Translation of "Ekonomik" in Portuguese

0.005 sec.

Examples of using "Ekonomik" in a sentence and their portuguese translations:

Ekonomik olarak ailemden bağımsızım.

Eu sou economicamente independente dos meus pais.

Ülkenin ekonomik durumu kötüleşti.

A situação econômica do país piorou.

Oradaki kadınlara üretimi, ekonomik faaliyetleri,

produção, atividades econômicas para as mulheres de lá,

Ekonomik durum daha da kötüleşti.

A situação econômica piorou.

Ekonomik kalkınma Afrika için önemli.

Desenvolvimento econômico é importante para a África.

- İtalya kendi tarihindeki en kötü ekonomik krizin içinde.
- İtalya, tarihindeki en kötü ekonomik krizi yaşıyor.

A Itália está na pior crise econômica da sua história.

Farklı sosyal ekonomik sınıflarını teker teker oynuyordu

tocando diferentes classes econômicas sociais, uma a uma

Bu yılın sonunda bir ekonomik kriz olacak.

Haverá uma crise econômica ao fim deste ano.

Artık bu bir ekonomik sorun değil, sorun burada.

Já não temos um problema económico. Temos um problema aqui.

Bunlar ekonomik ve maddi gelişmeler, ahlaki gelişmeler değil.

Isso é uma melhoria material e económica, não é moral.

Şimdiki ekonomik kriz için cumhuriyetçi parti suçlanacak mı?

É o GOP a culpa da atual crise econômica?

Ekonomik gelişim karşısındaki bir numaralı düşman her zaman

para melhorar o seu sistema.

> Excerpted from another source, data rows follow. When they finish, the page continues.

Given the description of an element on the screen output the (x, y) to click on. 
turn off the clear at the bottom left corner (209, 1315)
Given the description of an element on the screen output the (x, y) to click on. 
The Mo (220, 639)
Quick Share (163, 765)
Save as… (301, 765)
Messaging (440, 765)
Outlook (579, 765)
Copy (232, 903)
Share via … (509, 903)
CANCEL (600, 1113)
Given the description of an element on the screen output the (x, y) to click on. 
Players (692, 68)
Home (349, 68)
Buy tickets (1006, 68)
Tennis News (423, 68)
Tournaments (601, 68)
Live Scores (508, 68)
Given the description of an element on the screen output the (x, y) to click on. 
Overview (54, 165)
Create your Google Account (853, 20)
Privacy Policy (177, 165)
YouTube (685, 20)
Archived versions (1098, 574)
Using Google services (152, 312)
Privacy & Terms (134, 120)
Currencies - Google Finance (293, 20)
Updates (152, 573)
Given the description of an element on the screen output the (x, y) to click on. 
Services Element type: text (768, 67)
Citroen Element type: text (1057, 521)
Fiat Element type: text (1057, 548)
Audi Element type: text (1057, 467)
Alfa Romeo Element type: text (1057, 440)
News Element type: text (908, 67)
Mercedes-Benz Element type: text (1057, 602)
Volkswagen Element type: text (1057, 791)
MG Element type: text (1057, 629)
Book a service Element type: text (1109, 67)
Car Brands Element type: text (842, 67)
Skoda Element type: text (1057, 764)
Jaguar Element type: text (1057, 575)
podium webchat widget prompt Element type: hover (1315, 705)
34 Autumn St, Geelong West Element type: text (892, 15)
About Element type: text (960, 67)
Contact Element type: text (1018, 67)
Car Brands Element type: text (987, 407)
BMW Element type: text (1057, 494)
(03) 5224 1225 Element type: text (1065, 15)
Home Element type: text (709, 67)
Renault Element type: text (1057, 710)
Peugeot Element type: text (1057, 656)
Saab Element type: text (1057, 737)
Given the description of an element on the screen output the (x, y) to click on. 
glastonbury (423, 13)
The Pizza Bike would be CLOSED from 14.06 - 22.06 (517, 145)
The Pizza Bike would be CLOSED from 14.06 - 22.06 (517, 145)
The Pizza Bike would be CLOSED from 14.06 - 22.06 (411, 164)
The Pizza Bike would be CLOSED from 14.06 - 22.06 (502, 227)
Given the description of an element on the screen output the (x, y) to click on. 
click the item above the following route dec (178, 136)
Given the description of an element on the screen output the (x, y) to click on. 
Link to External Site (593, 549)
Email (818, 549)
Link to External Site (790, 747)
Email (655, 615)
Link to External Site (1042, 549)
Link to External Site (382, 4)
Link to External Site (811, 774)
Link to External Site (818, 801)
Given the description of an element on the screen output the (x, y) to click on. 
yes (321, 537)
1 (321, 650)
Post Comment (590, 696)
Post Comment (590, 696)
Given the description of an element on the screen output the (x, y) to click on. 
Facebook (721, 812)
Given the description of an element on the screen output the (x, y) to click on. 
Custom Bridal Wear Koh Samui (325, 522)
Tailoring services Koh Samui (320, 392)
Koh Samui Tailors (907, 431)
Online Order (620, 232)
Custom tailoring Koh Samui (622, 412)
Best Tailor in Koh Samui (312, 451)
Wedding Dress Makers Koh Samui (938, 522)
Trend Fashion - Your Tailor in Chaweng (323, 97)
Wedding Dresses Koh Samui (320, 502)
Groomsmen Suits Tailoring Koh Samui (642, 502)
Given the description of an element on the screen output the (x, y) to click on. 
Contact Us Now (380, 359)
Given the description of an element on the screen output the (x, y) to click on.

O inimigo número 1 do progresso econômico é

Eğitim için daha fazla para ekonomik büyümeyi teşvik edecek.

Mais dinheiro para a educação estimulará o crescimento econômico.

Ekonomik eşitsizliğin sebebini hükümet yolsuzluğuna ve elit kesime bağlıyordu.

Ele culpou a corrupção do governo e a elite da Venezuela pela desigualdade econômica.

Mücadelemizin gerektirdiği ekonomik kaynaklara ulaşmak için suç işlemek durumunda kalıyorduk.

Tivemos de obter os recursos económicos necessários para a nossa luta, de cometer crimes.

"Bu ekonomik kriz ortamını ve olacakları biliyordum" diyor bu adam

"Eu conhecia essa crise econômica e o que aconteceria", diz esse homem.

Dünya ekonomik olarak zenginleştikçe çevresel olarak daha fakir hale geliyor.

Enquanto o mundo se torna economicamente mais rico, ele se torna ambientalmente mais pobre.

Ama bugün, Venezüella hem siyasi hem de ekonomik açıdan rezalet.

Mas hoje, as instituições democráticas e a economia da Venezuela estão em colapso

Ve böylece üzerimizde siyasi hâkimiyet kurup ekonomik açıdan bizi sömürmek istediler.

para nos dominarem politicamente e, assim, nos roubarem em termos económicos.

- Onlar ekonomik bir araba istediler.
- Onlar ekonomi sınıfı bir araba istediler.

Eles queriam um carro econômico.

- O ekonomik yönden ebeveynlerinden bağımsız.
- Kendisi maddi yönden anne-babasına bağımlı değil.

Ele é economicamente independente de seus pais.

Her şahsın, cemiyetin bir üyesi olmak itibarıyla, sosyal güvenliğe hakkı vardır; haysiyeti için ve şahsiyetinin serbestçe gelişmesi için zaruri olan ekonomik, sosyal ve kültürel hakların milli gayret ve milletlerarası işbirliği yoluyla ve her devletin teşkilatı ve kaynaklarıyla mütenasip olarak gerçekleştirilmesine hakkı vardır.

Toda pessoa, como membro da sociedade, tem direito à segurança social e à realização, pelo esforço nacional, pela cooperação internacional e de acordo com a organização e recursos de cada Estado, dos direitos econômicos, sociais e culturais indispensáveis à sua dignidade e ao livre desenvolvimento da sua personalidade.